Data Block Start

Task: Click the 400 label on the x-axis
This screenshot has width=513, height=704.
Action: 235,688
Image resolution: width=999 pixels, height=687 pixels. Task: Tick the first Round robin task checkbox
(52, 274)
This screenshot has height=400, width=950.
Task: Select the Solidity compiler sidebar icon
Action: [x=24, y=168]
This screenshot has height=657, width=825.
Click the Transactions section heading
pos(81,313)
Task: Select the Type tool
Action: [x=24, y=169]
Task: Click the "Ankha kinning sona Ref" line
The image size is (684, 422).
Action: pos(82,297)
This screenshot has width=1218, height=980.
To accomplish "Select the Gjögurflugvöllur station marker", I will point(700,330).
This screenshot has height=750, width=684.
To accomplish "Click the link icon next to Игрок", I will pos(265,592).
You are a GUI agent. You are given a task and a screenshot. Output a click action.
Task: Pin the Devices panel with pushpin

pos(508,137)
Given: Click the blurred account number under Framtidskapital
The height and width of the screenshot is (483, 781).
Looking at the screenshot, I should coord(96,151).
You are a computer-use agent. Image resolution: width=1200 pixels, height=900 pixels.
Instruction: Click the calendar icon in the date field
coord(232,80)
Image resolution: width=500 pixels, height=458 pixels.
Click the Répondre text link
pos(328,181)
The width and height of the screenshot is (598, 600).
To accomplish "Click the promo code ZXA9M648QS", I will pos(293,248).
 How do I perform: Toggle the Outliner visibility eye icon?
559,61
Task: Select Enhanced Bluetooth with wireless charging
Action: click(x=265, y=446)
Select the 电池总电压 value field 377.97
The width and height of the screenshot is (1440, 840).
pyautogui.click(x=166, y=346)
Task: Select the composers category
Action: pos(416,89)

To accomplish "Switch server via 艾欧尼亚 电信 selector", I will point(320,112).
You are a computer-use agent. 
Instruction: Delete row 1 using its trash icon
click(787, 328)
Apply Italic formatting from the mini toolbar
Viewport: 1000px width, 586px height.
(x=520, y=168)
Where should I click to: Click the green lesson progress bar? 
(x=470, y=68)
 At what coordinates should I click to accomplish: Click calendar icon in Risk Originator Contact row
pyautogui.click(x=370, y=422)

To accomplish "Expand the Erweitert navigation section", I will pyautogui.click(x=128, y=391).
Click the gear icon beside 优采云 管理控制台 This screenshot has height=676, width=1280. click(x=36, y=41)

Data Block End

Goal of the exercise: Your reply must repeat the records above exactly and in full.

Result of the task:
Task: Click the 400 label on the x-axis
This screenshot has width=513, height=704.
Action: 235,688
Image resolution: width=999 pixels, height=687 pixels. Task: Tick the first Round robin task checkbox
(52, 274)
This screenshot has height=400, width=950.
Task: Select the Solidity compiler sidebar icon
Action: [x=24, y=168]
This screenshot has height=657, width=825.
Click the Transactions section heading
pos(81,313)
Task: Select the Type tool
Action: [x=24, y=169]
Task: Click the "Ankha kinning sona Ref" line
The image size is (684, 422).
Action: pos(82,297)
This screenshot has width=1218, height=980.
To accomplish "Select the Gjögurflugvöllur station marker", I will point(700,330).
This screenshot has height=750, width=684.
To accomplish "Click the link icon next to Игрок", I will pos(265,592).
You are a GUI agent. You are given a task and a screenshot. Output a click action.
Task: Pin the Devices panel with pushpin

pos(508,137)
Given: Click the blurred account number under Framtidskapital
The height and width of the screenshot is (483, 781).
Looking at the screenshot, I should coord(96,151).
You are a computer-use agent. Image resolution: width=1200 pixels, height=900 pixels.
Instruction: Click the calendar icon in the date field
coord(232,80)
Image resolution: width=500 pixels, height=458 pixels.
Click the Répondre text link
pos(328,181)
The width and height of the screenshot is (598, 600).
To accomplish "Click the promo code ZXA9M648QS", I will pos(293,248).
 How do I perform: Toggle the Outliner visibility eye icon?
559,61
Task: Select Enhanced Bluetooth with wireless charging
Action: click(x=265, y=446)
Select the 电池总电压 value field 377.97
The width and height of the screenshot is (1440, 840).
pyautogui.click(x=166, y=346)
Task: Select the composers category
Action: pos(416,89)

To accomplish "Switch server via 艾欧尼亚 电信 selector", I will point(320,112).
You are a computer-use agent. 
Instruction: Delete row 1 using its trash icon
click(787, 328)
Apply Italic formatting from the mini toolbar
Viewport: 1000px width, 586px height.
(x=520, y=168)
Where should I click to: Click the green lesson progress bar? 
(x=470, y=68)
 At what coordinates should I click to accomplish: Click calendar icon in Risk Originator Contact row
pyautogui.click(x=370, y=422)

To accomplish "Expand the Erweitert navigation section", I will pyautogui.click(x=128, y=391).
Click the gear icon beside 优采云 管理控制台 This screenshot has height=676, width=1280. click(x=36, y=41)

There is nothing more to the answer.